After many years out of the spotlight, Wretzky resurfaced in July 2009 by calling in unexpectedly on Chicago's Q101 FM with Ryan Manno. During the interview, she expressed that she was not healthy enough to be a musician, and repeatedly professed her admiration for Monkees frontman Davy Jones, who was known to be an early romantic crush of hers. She also discussed her appreciation for the band Silversun Pickups, who have a sound influenced by the early Gish era of the Smashing Pumpkins. She mentioned that she lived on a farm in Michigan, that she had briefly lived in Austin, Texas, sometime during the previous decade, and that her former fiancé Wendell Green had died.

Wretzky was jailed on February 1, 2011, for missing four court dates related to a ticket she received for failing to control her wild horses, allowing them to freely roam the streets at night causing interference to local traffic. She spent six days in jail. On February 7, 2011, the day after she was released from jail, she was arrested again, this time on a misdemeanor drunken-driving road rage charge in South Haven, Michigan. She was sent back to jail.

In 2013, Wretzky's relationship with Corgan remained tense, with both parties saying that they were not speaking. In September 2014, she tried to re-establish contact with him, but Corgan had changed his phone number. In August 2016, Corgan posted a video to Facebook which said that he and Wretzky had recently reestablished communication, saying, "I've been in communication with D'arcy for the first time in 16 or 17 years, it's awesome to have my friend back." Corgan emphasized that this did not necessarily mean the band was getting back together, instead insisting "my primary interest in the old band was us having good relationships again."

On February 14, 2018, Wretzky gave her first interview in nearly 20 years. In it, she was highly critical of Corgan and their past.

Wretzky said that she had been offered a contract to rejoin the band on the Shiny and Oh So Bright Tour, but that Corgan rescinded the offer soon after. Corgan released a statement denying the claims, writing that "Ms. Wretzky has repeatedly been invited out to play with the group, participate in demo sessions, or at the very least, meet face-to-face, and in each and every instance she always deferred." Wretzky later provided screenshots of a text message conversation with Corgan, which appeared to corroborate her account of the exchange.

== Other musical work ==
In 1996, Wretzky joined the band Catherine as a second vocalist for their final album, Hot Saki & Bedtime Stories. She also appeared in the video for Four Leaf Clover. At the time, Wretzky was married to Catherine drummer Kerry Brown. She contributed vocals to the track "One and Two" on James Iha's 1998 solo album, Let It Come Down.
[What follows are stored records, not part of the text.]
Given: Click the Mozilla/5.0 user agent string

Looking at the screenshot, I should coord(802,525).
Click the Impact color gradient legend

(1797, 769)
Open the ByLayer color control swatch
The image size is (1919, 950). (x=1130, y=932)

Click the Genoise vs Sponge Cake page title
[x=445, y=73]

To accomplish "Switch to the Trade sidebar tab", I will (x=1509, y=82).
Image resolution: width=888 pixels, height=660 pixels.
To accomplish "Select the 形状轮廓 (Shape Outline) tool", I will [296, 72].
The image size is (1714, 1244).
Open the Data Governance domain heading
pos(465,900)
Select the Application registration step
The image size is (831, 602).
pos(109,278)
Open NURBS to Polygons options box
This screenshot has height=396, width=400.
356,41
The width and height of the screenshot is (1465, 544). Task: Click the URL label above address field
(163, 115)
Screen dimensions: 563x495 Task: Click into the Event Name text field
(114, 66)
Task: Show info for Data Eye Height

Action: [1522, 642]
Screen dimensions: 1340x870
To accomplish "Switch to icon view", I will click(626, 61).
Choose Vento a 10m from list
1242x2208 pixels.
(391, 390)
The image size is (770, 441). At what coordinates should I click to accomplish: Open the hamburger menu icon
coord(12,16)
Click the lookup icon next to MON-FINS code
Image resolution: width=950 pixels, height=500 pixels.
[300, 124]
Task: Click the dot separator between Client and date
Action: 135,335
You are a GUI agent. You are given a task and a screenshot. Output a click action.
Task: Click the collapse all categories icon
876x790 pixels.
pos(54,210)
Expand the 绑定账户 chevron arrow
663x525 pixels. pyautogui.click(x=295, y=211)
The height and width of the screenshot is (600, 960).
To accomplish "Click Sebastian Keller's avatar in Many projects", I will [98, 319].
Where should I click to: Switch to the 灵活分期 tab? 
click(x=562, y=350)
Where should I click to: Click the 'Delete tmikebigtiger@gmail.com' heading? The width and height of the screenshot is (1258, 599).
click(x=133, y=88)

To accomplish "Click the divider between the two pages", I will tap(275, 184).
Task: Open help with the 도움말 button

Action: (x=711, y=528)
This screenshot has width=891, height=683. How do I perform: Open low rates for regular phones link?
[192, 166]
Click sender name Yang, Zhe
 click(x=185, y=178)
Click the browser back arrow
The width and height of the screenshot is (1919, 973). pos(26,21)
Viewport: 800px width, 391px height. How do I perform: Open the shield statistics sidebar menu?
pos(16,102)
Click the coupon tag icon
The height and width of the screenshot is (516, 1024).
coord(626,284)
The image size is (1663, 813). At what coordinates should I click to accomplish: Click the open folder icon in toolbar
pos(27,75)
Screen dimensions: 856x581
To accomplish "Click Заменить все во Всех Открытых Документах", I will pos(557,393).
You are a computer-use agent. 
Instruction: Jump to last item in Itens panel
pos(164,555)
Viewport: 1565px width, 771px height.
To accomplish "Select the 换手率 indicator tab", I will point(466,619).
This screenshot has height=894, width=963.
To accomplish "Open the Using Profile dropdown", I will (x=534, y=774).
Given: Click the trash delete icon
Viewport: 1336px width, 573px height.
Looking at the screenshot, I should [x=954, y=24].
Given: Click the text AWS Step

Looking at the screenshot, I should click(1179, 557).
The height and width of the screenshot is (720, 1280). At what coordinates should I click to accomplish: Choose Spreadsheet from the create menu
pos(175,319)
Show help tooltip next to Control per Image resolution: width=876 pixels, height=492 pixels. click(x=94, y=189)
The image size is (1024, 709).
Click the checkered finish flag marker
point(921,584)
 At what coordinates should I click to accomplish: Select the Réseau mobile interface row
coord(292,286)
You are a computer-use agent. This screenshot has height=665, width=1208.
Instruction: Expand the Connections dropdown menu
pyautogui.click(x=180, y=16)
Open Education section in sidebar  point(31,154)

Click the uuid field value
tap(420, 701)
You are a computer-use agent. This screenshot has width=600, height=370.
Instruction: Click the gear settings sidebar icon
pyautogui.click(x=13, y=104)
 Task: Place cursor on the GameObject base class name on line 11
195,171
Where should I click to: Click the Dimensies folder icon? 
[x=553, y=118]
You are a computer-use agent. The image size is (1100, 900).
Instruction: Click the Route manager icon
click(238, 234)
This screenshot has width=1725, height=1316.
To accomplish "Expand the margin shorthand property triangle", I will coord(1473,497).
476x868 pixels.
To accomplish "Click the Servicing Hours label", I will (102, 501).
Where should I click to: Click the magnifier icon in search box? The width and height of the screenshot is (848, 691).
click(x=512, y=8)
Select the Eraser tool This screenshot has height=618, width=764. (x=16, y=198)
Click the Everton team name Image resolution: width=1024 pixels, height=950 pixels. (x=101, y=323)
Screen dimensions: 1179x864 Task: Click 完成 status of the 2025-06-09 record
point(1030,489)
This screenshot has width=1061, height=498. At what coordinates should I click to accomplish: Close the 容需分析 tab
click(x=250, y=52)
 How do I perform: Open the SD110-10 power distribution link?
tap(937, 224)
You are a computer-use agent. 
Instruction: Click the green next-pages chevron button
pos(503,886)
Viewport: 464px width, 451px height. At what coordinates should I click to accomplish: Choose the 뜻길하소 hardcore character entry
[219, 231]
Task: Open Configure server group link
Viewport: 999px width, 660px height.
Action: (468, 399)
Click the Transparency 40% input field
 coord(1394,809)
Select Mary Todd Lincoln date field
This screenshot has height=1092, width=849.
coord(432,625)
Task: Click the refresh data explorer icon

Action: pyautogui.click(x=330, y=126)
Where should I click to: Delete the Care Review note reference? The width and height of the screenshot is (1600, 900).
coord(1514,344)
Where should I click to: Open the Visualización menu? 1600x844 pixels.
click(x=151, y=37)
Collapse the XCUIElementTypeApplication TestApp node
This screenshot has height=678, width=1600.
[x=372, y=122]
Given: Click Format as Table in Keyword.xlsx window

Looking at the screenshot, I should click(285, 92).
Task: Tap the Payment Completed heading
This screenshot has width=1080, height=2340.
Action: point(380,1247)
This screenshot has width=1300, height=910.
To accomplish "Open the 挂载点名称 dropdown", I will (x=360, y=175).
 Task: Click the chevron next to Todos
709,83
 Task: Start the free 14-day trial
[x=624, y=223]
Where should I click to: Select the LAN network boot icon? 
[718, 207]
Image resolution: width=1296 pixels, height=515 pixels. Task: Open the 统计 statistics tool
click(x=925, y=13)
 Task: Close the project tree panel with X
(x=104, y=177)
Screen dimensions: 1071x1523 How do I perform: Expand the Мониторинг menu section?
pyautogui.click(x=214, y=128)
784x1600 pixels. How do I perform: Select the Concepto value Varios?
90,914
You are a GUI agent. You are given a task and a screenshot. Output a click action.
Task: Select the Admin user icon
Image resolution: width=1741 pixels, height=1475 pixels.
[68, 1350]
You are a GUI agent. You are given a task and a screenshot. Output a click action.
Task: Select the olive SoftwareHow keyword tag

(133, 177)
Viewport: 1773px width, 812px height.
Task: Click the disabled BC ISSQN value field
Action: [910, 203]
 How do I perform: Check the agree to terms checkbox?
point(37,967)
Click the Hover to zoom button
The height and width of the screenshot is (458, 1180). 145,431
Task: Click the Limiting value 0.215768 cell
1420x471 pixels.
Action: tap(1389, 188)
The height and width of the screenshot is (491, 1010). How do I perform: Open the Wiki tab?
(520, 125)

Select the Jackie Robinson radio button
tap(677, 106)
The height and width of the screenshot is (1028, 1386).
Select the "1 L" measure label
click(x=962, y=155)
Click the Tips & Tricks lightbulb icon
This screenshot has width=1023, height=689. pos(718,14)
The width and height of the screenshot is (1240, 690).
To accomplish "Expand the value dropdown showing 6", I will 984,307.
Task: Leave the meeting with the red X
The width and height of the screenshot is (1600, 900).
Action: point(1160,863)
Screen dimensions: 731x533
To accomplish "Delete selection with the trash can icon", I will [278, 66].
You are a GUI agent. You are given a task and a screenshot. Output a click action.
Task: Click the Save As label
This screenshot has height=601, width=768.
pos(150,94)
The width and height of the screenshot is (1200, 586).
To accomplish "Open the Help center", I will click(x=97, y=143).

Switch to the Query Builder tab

In 1999, she worked with cellist Eric Remschneider, whom she had worked with when he had recorded with The Smashing Pumpkins. That year, she also contributed additional vocals on the Filter song "Cancer" from Title of Record. In a 2016 interview with Loudwire, Filter lead singer Richard Patrick spoke of a romantic relationship which he had with Wretzky, saying that she was the subject of a song he wrote called "Miss Blue", also on Title of Record.